Choosing independent professionals, rather than family members, as executors of your will has many advantages. Not least amongst them, as a High Court ruling emphasised, is the requirement that they be fully independent and serve all beneficiaries’ interests even-handedly.

The case concerned the estate of a wealthy woman, whose principle beneficiaries were her three children and seven grandchildren. Her will was accompanied by a letter in which she stated that she had made a lifetime gift of most of her personal possessions, including a collection of gold coins, to her oldest son.

She appointed two solicitors and an accountant as executors of her estate. Her daughter, however, launched proceedings seeking their removal. She claimed that they were biased in favour of her brother and lacked sufficient independence to carry out an investigation into her suspicions about, amongst other things, the letter, her mother’s mental capacity to make a valid will, and lifetime transactions that had resulted in a great diminution in the value of her estate.

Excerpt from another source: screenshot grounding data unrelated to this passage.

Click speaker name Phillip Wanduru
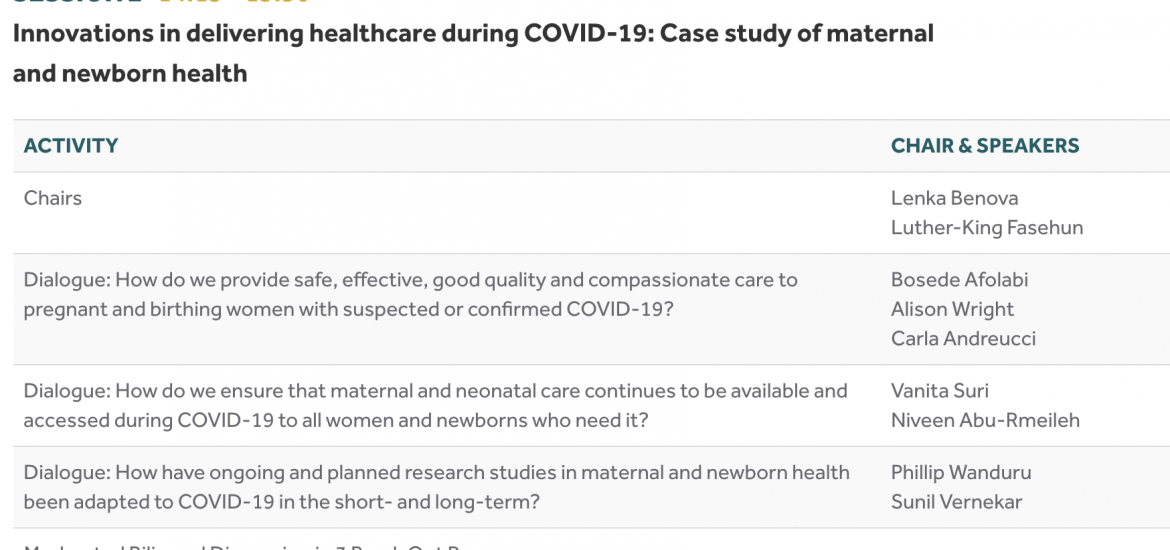Image resolution: width=1170 pixels, height=550 pixels. tap(961, 472)
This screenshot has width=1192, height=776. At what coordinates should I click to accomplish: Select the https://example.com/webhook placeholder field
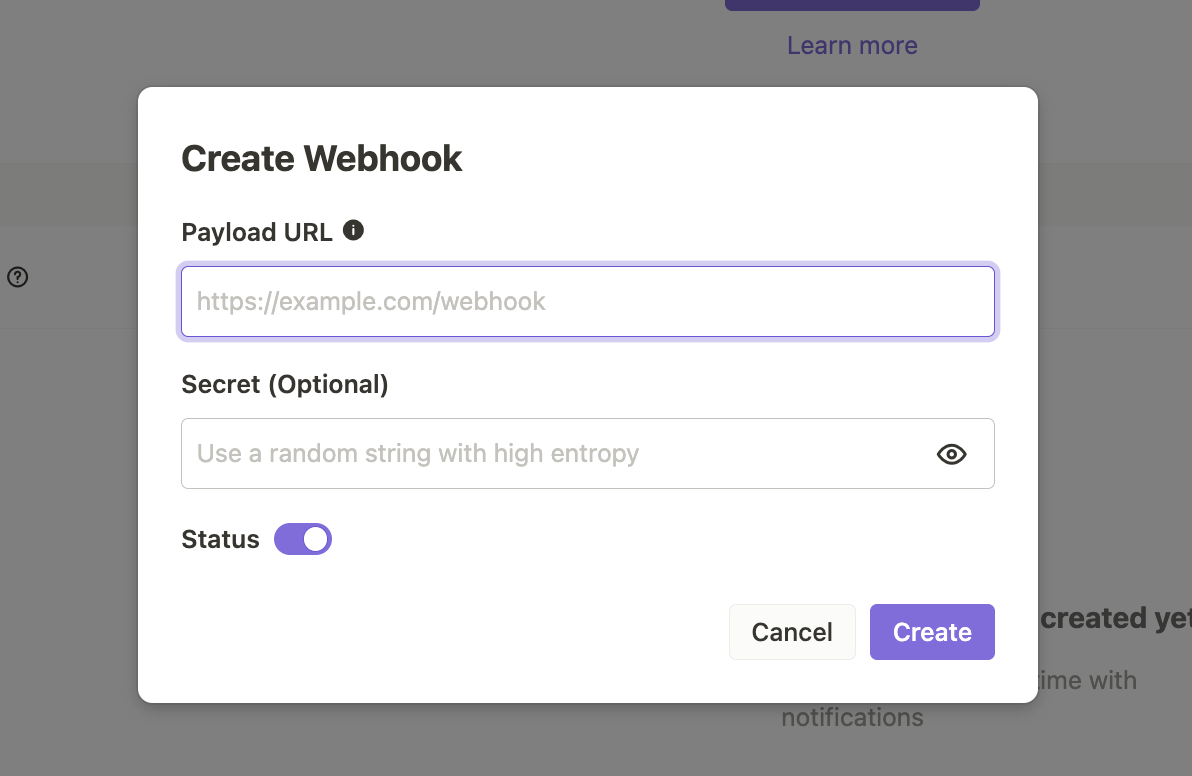click(588, 301)
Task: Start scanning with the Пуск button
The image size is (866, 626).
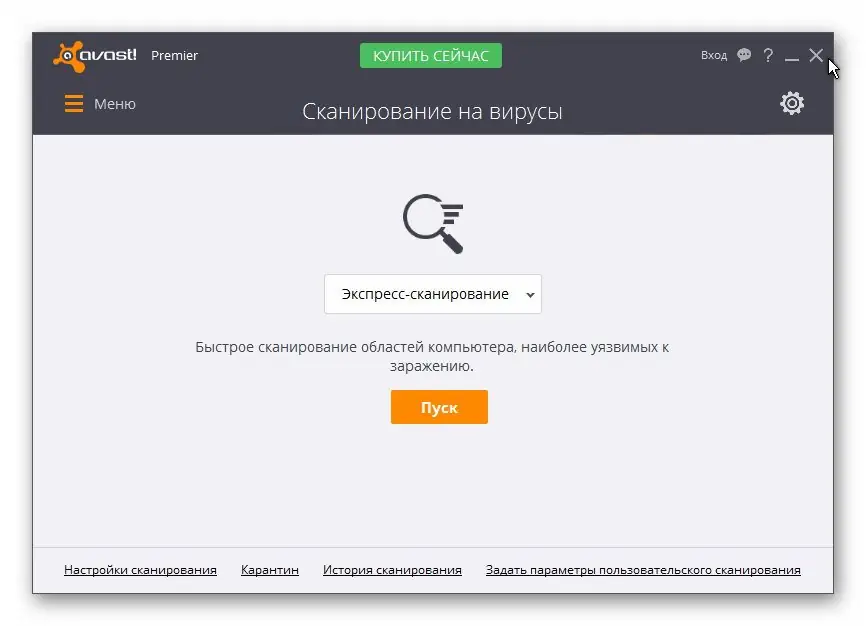Action: pos(439,407)
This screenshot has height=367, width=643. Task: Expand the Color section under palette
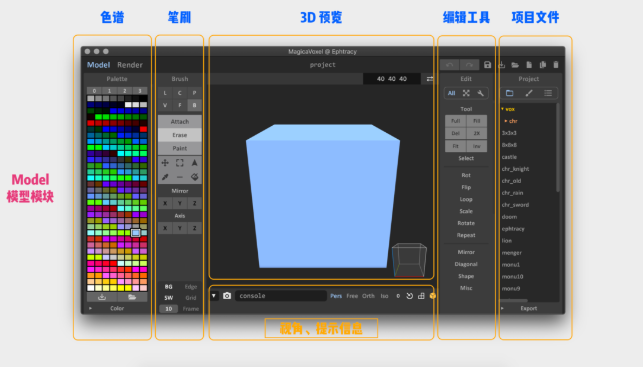pyautogui.click(x=117, y=308)
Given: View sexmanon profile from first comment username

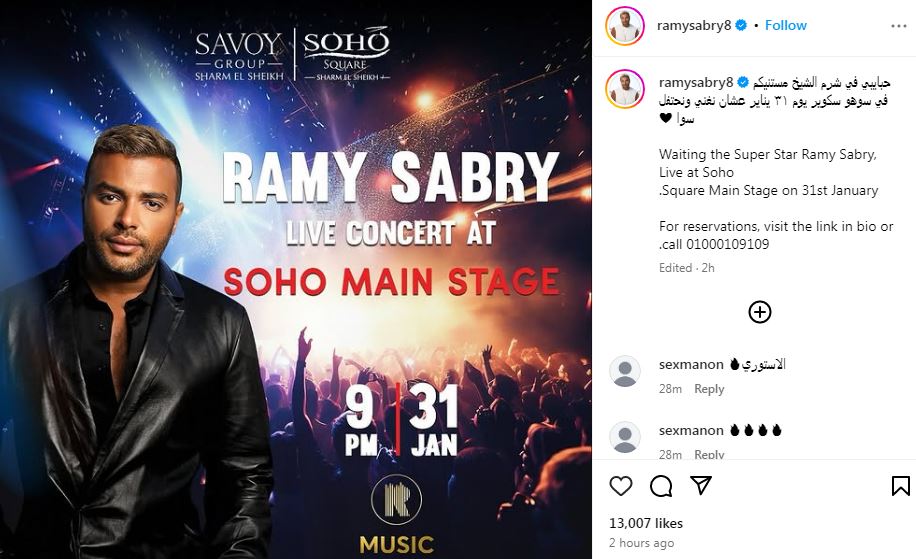Looking at the screenshot, I should (x=691, y=364).
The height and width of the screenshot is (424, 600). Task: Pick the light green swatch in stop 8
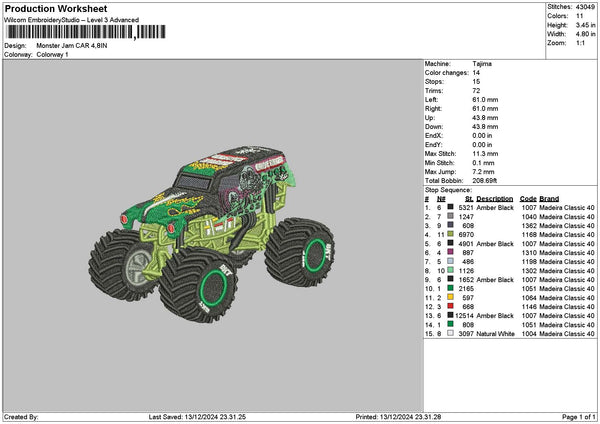(x=450, y=270)
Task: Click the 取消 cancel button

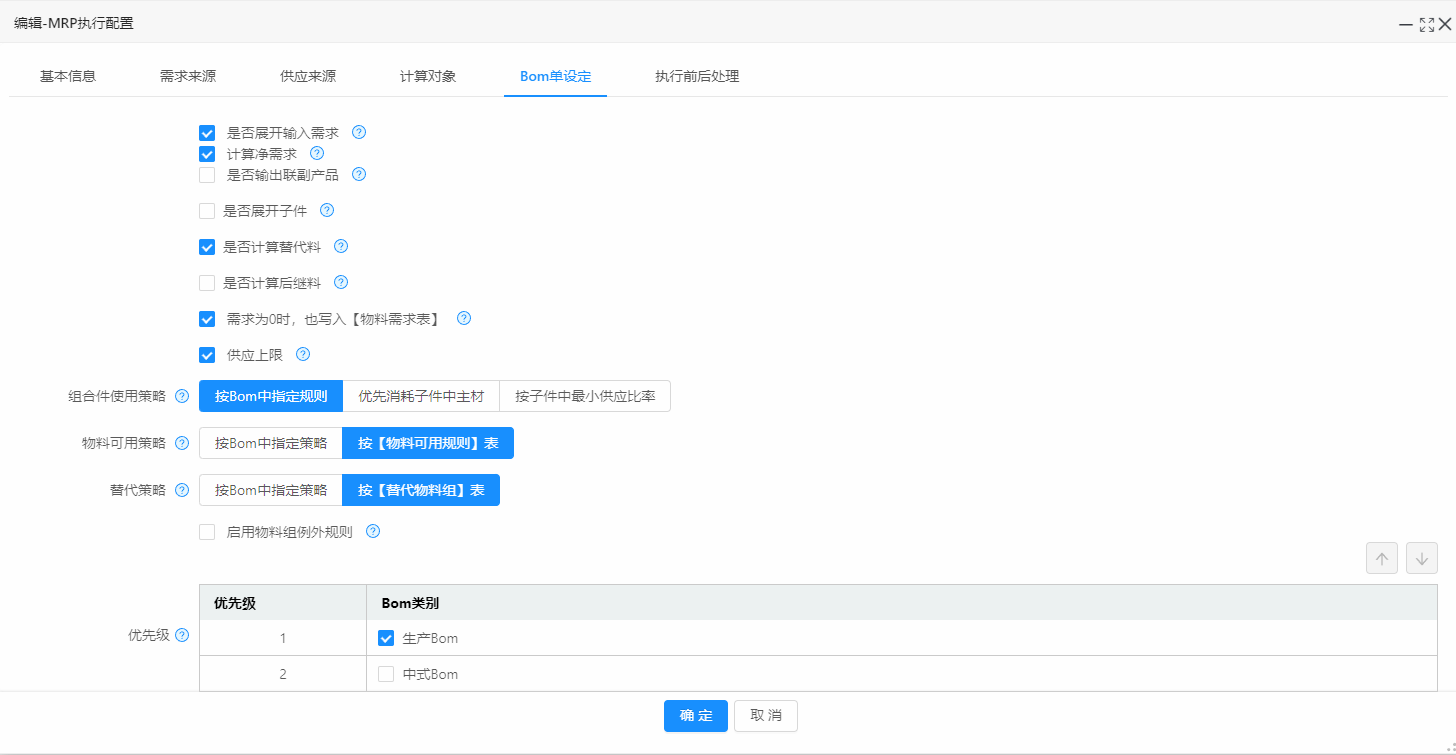Action: (x=765, y=716)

In ruling on the matter, the Court found no evidence to support the majority of the woman’s concerns. However, her suspicions about the letter and her mother’s purported lifetime gift of possessions to her brother merited investigation. Although the Court made no findings of wrongdoing or fault on the executors’ part, it directed their removal from office.

Noting that the woman’s application had the support of six of the ten beneficiaries, the Court replaced the executors by an independent professional administrator, who would carry out the necessary investigation. Such inquiries were necessary and in the best interests of all the beneficiaries.